Listed records START

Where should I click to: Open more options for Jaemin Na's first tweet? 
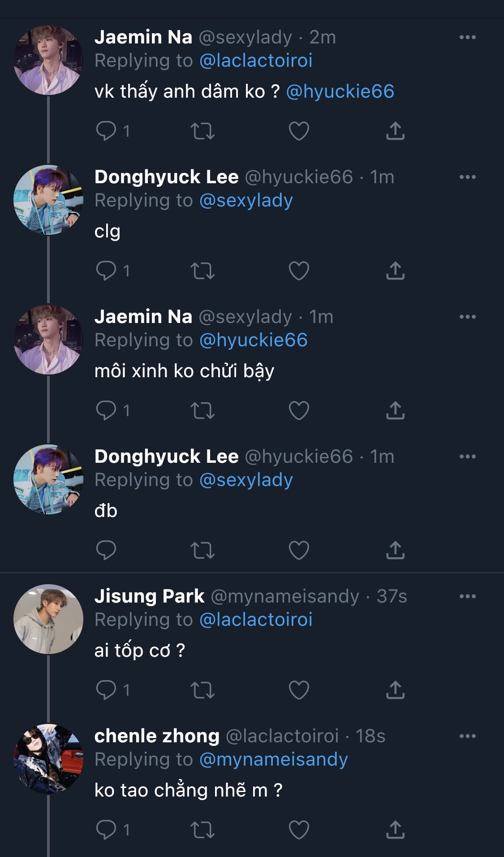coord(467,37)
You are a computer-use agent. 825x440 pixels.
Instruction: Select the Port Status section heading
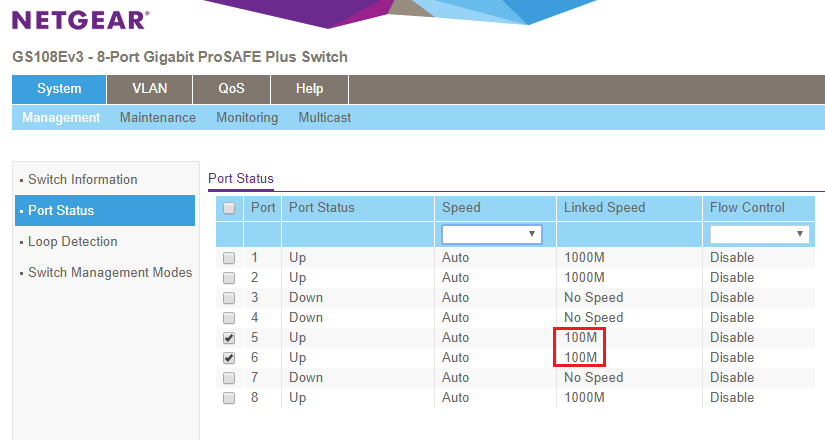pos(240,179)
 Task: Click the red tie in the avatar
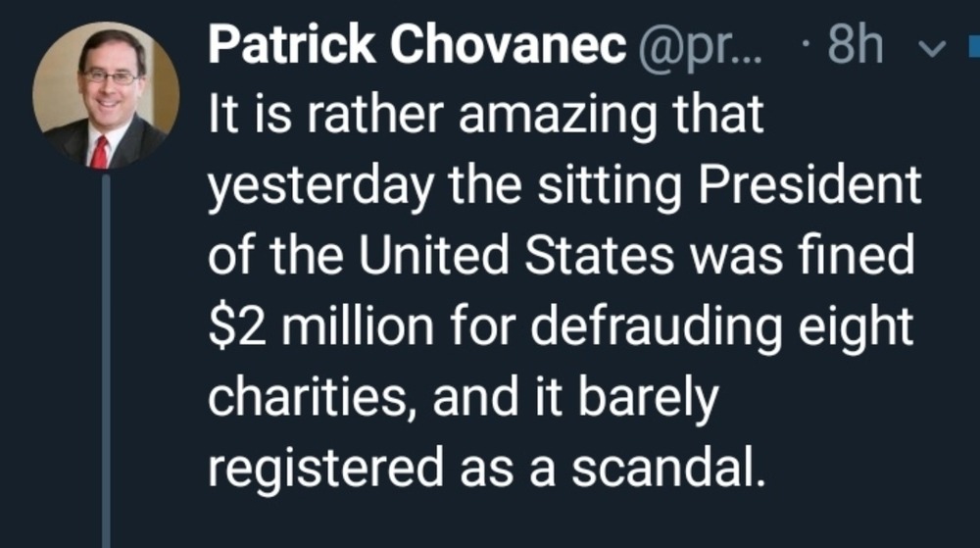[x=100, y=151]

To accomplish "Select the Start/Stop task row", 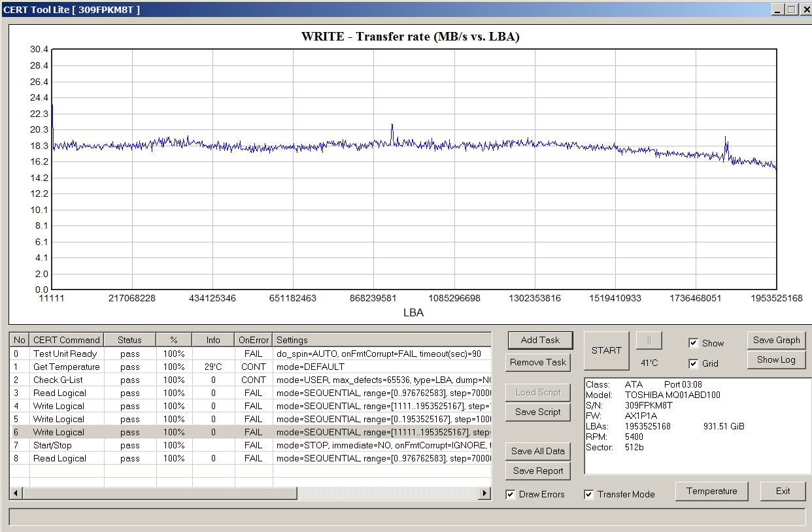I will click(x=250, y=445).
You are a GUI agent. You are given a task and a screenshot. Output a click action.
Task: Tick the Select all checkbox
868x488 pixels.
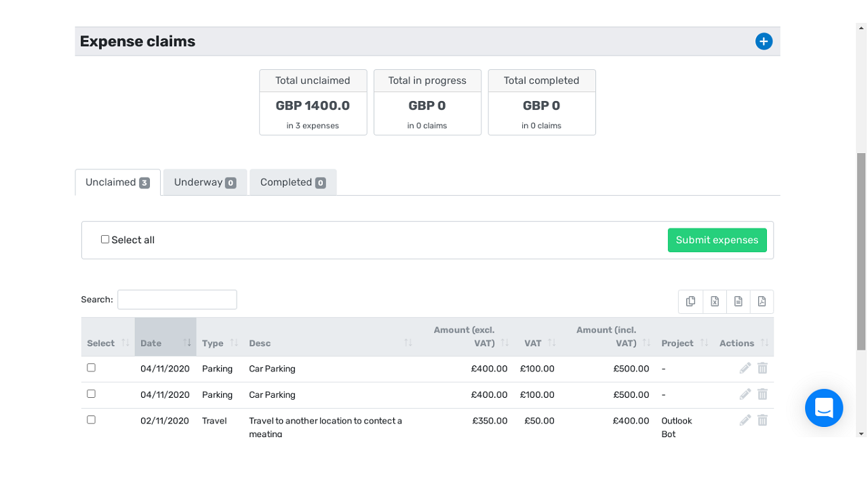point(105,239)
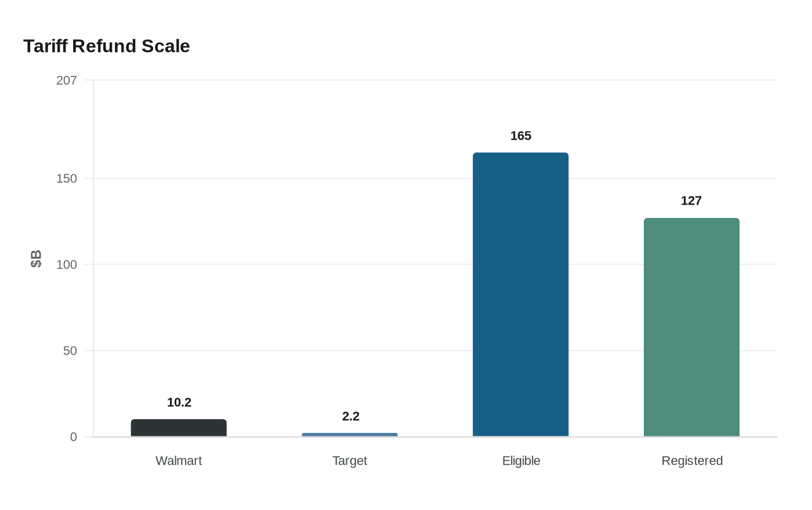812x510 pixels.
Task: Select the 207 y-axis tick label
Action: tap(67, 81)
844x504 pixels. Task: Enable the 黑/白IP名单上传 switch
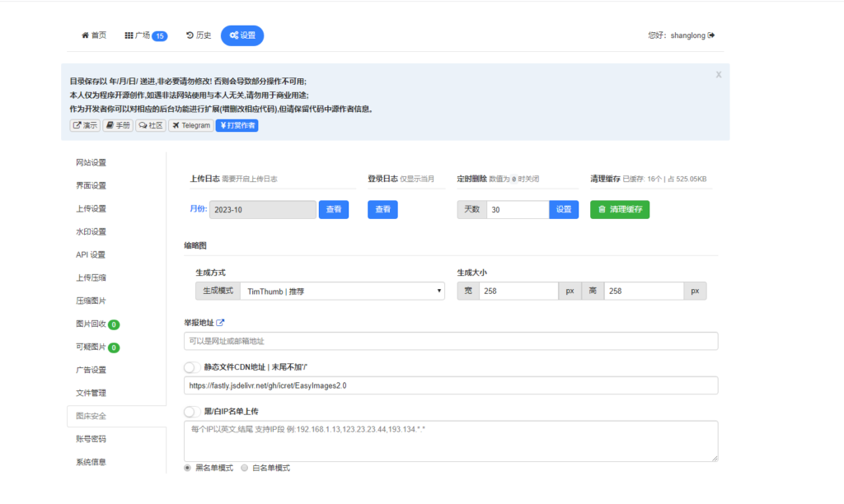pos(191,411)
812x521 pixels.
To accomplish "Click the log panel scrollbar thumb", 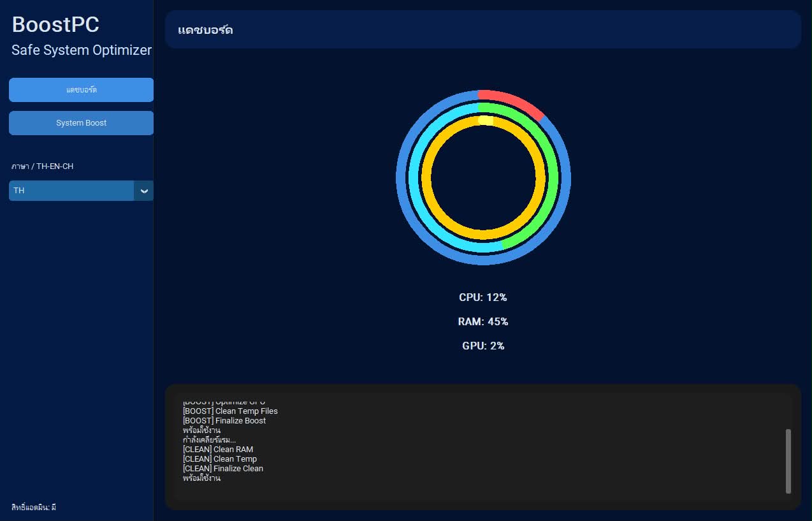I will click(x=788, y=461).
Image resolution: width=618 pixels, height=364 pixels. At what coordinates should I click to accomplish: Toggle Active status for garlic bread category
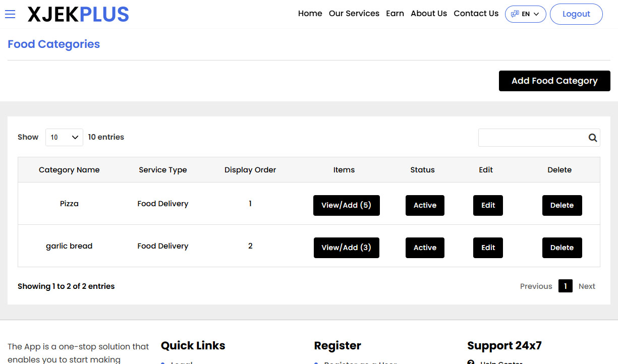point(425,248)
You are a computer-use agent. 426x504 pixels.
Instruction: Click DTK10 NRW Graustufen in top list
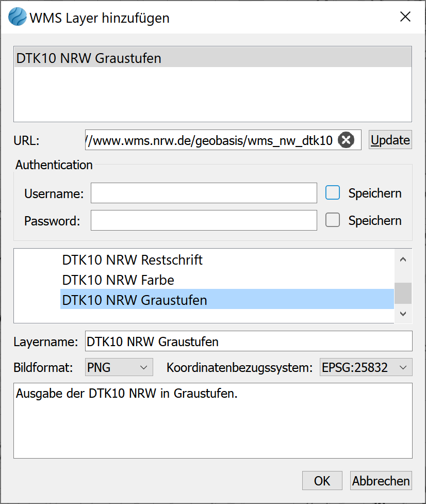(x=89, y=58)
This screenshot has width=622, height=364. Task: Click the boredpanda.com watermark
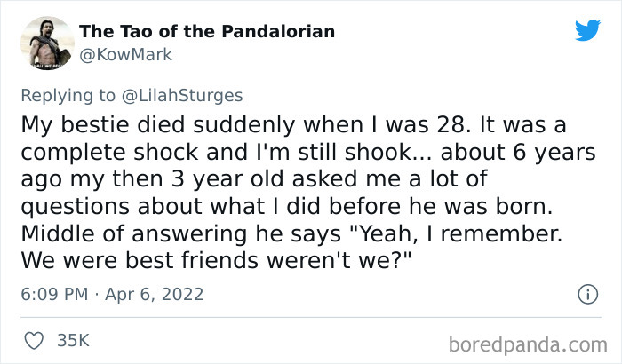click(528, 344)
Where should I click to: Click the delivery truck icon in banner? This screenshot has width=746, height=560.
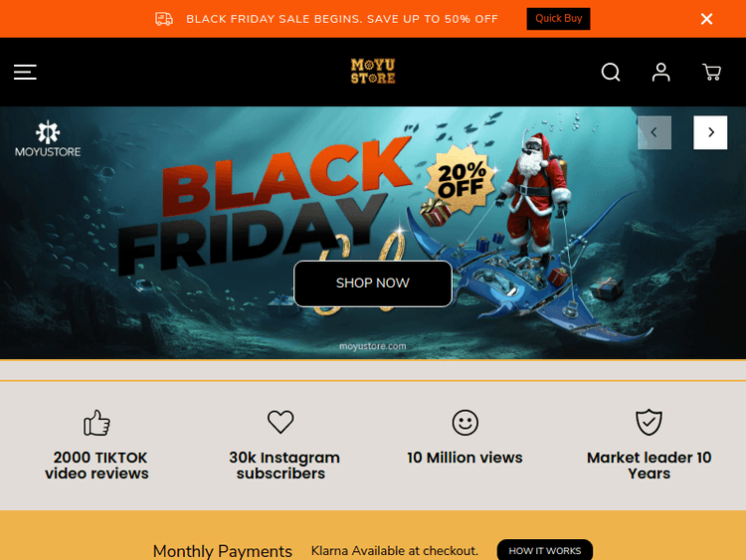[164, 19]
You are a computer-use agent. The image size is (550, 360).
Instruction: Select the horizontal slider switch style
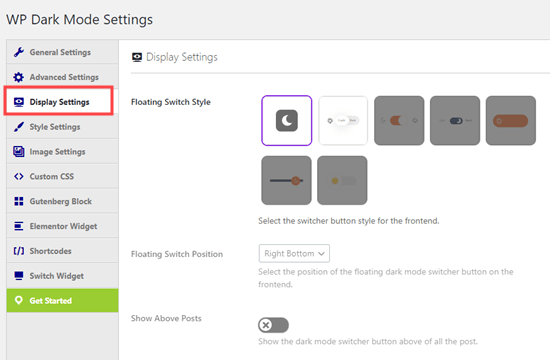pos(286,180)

Listed records END

_Work to be completed:_ Find out how many lines in the entries above hold "computer", then reply with that figure and nothing else.

_Your response:_ 3